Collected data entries

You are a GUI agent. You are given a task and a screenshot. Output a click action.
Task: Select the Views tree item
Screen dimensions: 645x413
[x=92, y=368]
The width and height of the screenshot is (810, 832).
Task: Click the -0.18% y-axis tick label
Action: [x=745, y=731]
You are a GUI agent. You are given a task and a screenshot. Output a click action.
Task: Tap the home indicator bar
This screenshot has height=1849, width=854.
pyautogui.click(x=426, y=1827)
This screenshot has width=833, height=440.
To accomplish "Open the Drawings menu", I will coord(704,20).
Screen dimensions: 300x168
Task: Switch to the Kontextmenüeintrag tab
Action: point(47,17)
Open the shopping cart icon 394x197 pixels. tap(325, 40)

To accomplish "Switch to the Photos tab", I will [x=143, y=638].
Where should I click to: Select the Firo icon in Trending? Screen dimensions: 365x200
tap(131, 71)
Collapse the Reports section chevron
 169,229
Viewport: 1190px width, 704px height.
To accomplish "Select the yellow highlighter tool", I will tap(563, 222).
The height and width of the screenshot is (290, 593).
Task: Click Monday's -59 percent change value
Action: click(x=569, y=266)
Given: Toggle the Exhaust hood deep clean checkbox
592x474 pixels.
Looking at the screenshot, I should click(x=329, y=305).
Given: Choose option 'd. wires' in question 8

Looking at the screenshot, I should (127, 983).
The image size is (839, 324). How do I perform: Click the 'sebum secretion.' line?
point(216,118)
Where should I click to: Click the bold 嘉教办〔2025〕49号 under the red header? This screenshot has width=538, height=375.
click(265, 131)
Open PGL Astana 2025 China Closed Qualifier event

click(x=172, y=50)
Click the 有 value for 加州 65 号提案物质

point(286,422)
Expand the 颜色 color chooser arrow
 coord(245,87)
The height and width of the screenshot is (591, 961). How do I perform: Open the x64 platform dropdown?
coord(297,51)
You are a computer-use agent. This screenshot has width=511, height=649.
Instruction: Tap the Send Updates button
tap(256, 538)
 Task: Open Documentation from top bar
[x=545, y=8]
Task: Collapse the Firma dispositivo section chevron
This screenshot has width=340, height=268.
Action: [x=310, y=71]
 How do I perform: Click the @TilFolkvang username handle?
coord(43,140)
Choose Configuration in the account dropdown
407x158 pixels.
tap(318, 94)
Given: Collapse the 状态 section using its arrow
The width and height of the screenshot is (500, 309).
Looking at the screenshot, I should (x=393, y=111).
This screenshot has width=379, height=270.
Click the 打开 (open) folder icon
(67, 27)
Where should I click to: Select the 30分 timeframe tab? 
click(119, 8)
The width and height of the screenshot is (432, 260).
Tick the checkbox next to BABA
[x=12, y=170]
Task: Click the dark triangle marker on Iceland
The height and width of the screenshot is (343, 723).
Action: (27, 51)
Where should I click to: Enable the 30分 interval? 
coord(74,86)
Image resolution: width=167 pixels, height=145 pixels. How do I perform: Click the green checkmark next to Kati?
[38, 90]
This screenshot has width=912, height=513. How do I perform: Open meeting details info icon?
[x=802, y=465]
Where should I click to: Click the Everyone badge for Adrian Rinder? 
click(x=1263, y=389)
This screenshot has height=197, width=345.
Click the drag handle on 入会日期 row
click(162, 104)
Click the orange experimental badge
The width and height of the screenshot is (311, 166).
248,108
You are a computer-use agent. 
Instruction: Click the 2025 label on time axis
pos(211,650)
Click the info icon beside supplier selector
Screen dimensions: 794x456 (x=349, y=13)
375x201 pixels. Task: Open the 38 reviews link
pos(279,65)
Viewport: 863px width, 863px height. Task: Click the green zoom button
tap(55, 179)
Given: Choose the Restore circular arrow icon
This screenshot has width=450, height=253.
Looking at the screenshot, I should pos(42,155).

▶ Aim of the exercise:
Return a copy of each line in the records above that has "agent" in it.

▶ Response for this exercise:
You are a GUI agent. You are given a task and a screenshot. Output a click action.
You are a GUI agent. You are given a task and a screenshot. Output a click action.
You are a computer-use agent. This screenshot has width=511, height=649.
You are a computer-use agent. 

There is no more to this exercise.